Problem details -
Output exactly the lines below, starting with the line that has "Where should I click to: Click the zoom" and going on through the line that has "Given: Tap the Wi-Fi status icon", both included, and no other lines.

Dataset records -
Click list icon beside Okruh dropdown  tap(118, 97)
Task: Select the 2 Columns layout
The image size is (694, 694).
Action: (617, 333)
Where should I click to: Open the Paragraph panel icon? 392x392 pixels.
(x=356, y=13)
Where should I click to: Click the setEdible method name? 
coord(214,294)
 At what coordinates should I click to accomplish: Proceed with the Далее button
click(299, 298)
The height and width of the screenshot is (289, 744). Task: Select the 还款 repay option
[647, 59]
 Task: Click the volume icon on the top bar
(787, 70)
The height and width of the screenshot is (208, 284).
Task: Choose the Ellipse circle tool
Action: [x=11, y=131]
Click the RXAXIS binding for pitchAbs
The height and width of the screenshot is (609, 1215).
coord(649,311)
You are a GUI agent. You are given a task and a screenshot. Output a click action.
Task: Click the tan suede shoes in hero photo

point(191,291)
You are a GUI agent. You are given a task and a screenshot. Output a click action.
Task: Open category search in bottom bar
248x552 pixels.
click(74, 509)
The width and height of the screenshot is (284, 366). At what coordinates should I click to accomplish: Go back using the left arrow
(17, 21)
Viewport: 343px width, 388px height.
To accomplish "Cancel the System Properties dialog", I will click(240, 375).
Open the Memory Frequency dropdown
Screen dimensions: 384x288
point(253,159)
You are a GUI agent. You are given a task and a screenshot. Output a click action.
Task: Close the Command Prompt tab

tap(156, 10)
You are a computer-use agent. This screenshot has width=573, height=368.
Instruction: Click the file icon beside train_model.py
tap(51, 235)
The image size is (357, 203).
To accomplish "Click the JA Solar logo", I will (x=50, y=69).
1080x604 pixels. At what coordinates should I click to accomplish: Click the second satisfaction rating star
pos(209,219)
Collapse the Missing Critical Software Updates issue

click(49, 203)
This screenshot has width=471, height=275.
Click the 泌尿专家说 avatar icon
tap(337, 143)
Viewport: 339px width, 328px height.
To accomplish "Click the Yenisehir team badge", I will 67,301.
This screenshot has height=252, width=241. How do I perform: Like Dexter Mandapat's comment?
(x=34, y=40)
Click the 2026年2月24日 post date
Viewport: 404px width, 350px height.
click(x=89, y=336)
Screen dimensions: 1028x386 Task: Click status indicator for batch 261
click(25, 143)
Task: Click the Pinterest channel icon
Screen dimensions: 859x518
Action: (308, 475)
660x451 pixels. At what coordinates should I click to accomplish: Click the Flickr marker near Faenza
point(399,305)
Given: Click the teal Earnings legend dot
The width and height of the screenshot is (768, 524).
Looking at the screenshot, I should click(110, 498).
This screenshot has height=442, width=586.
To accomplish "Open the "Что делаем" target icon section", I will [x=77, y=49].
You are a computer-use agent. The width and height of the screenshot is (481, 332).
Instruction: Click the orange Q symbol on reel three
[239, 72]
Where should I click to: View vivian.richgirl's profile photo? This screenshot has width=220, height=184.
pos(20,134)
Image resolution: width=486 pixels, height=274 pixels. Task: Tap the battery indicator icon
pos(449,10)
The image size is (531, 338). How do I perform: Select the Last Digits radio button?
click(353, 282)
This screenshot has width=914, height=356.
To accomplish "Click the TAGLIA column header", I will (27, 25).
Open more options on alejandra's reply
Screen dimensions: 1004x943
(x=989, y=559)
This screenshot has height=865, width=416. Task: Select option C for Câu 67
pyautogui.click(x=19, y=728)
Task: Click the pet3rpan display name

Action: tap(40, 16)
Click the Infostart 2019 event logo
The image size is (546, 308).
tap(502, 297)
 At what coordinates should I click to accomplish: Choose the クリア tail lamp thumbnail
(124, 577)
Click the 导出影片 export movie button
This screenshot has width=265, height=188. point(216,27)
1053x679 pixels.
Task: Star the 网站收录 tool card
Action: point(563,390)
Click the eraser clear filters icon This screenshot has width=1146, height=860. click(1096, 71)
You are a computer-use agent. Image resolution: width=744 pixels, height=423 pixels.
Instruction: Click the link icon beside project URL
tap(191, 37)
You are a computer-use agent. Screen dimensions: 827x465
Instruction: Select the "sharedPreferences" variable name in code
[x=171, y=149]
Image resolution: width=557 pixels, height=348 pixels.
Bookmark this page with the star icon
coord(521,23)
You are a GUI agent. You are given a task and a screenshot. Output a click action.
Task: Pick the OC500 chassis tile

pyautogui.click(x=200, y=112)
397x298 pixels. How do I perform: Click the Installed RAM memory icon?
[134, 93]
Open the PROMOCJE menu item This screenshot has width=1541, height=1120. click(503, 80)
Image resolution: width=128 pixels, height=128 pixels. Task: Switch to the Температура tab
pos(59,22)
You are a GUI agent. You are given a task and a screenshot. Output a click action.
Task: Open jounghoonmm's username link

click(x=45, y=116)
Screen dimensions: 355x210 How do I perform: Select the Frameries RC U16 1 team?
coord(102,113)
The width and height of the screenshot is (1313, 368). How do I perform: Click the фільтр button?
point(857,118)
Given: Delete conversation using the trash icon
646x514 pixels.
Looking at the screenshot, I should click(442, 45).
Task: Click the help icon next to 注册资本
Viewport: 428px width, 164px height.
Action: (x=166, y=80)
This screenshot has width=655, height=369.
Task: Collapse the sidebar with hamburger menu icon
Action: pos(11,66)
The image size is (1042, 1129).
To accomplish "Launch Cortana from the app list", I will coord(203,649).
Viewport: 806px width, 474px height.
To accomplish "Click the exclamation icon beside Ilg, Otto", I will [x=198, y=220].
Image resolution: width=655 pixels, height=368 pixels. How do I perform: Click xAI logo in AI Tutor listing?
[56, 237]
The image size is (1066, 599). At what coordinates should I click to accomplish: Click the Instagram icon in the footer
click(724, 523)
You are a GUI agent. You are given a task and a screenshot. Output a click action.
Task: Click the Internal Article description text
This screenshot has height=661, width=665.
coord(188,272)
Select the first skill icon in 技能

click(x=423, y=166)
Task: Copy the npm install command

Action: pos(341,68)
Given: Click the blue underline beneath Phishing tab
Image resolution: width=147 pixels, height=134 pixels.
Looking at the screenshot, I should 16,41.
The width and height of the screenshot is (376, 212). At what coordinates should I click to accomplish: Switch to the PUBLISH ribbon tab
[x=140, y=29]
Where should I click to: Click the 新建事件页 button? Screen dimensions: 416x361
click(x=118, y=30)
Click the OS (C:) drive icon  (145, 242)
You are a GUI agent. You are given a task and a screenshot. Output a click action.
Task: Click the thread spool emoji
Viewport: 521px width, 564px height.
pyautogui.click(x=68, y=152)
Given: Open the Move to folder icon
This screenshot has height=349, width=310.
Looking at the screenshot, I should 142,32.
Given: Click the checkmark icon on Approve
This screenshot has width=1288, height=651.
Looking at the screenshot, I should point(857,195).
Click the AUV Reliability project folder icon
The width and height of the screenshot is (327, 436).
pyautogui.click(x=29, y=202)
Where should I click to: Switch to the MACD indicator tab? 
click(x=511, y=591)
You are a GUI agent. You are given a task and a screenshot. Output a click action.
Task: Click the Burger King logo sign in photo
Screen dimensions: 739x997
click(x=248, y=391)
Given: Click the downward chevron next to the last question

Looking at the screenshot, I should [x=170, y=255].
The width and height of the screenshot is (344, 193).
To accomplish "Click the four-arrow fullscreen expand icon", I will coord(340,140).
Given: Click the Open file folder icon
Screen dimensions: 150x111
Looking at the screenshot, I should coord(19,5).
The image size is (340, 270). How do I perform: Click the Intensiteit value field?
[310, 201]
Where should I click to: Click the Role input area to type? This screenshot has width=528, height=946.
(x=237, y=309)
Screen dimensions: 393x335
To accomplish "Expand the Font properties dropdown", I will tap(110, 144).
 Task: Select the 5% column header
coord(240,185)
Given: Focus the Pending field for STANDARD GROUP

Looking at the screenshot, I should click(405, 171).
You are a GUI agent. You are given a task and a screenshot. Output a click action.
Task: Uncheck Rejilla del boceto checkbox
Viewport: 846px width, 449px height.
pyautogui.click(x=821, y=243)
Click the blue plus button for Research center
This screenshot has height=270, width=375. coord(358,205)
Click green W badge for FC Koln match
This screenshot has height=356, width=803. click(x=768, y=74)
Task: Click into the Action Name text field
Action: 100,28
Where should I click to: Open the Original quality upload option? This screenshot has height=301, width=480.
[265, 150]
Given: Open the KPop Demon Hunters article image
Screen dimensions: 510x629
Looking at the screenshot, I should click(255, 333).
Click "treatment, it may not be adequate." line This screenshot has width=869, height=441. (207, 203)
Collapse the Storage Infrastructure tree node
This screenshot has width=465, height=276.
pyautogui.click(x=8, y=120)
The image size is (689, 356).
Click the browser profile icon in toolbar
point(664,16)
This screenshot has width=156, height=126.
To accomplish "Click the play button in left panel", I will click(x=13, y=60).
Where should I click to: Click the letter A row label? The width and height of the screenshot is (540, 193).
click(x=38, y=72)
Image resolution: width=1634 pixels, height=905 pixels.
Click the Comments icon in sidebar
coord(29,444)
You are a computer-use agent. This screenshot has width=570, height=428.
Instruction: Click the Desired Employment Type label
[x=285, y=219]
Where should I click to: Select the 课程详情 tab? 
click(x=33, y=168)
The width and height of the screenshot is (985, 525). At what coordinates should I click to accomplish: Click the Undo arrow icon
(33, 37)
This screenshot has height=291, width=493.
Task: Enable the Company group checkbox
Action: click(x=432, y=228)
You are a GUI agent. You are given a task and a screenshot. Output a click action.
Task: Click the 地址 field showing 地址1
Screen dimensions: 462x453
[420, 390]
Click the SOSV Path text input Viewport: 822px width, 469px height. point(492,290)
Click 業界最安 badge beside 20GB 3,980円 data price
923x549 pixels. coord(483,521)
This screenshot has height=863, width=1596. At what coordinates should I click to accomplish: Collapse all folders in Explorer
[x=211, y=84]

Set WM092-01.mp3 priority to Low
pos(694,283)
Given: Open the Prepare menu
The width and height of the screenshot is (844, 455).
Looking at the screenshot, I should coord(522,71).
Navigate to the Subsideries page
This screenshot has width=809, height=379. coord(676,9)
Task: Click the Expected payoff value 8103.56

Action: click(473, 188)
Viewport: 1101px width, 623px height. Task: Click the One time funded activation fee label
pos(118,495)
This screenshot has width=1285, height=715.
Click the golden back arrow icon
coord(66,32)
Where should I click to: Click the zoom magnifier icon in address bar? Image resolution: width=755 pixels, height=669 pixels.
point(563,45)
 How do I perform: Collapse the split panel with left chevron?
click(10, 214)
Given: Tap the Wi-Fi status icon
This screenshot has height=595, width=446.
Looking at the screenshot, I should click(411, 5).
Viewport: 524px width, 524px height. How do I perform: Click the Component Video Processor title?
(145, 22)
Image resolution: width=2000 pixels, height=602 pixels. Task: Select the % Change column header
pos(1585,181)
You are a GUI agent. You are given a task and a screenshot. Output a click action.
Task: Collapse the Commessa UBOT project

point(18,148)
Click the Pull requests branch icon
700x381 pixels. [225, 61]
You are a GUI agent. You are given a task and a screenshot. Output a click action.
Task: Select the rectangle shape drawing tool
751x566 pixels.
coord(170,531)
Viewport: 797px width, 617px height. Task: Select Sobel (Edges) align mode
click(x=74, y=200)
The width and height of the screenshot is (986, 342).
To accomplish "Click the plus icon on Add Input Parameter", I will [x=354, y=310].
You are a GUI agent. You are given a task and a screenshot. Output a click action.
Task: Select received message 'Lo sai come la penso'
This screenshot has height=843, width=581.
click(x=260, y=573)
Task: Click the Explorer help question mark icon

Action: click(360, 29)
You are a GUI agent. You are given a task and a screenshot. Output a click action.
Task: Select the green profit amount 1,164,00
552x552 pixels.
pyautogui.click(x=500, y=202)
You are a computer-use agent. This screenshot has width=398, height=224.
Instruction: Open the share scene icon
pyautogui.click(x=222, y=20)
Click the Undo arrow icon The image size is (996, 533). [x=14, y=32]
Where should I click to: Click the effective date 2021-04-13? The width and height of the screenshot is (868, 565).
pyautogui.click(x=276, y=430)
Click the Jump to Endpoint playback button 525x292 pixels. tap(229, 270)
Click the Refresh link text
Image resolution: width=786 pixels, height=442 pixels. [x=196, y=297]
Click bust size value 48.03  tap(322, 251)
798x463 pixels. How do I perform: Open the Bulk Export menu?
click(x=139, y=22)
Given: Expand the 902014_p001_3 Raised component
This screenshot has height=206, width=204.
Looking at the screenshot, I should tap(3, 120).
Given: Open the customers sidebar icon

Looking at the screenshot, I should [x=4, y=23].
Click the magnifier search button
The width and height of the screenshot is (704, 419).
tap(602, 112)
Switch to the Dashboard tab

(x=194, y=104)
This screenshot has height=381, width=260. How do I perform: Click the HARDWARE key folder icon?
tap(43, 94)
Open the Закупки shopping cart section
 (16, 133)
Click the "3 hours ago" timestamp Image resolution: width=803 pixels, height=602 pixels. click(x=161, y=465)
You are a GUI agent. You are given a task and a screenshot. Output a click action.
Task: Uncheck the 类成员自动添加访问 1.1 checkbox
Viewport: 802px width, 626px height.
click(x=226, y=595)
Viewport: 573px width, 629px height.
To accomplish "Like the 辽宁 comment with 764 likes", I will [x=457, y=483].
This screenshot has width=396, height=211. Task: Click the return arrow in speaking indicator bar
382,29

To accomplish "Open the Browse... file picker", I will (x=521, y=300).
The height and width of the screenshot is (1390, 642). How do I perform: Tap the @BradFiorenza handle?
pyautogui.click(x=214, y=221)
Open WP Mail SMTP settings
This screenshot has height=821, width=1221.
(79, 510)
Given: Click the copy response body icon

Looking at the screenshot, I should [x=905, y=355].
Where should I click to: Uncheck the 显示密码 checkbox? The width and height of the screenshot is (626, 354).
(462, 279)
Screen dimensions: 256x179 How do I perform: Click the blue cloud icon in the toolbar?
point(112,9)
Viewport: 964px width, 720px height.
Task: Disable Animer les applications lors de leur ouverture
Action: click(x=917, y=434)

Exercise result -
Where should I click to: Click the zoom magnifier icon in address bar? Image resolution: width=755 pixels, height=669 pixels.
point(563,45)
 How do I perform: Collapse the split panel with left chevron?
click(10, 214)
Given: Tap the Wi-Fi status icon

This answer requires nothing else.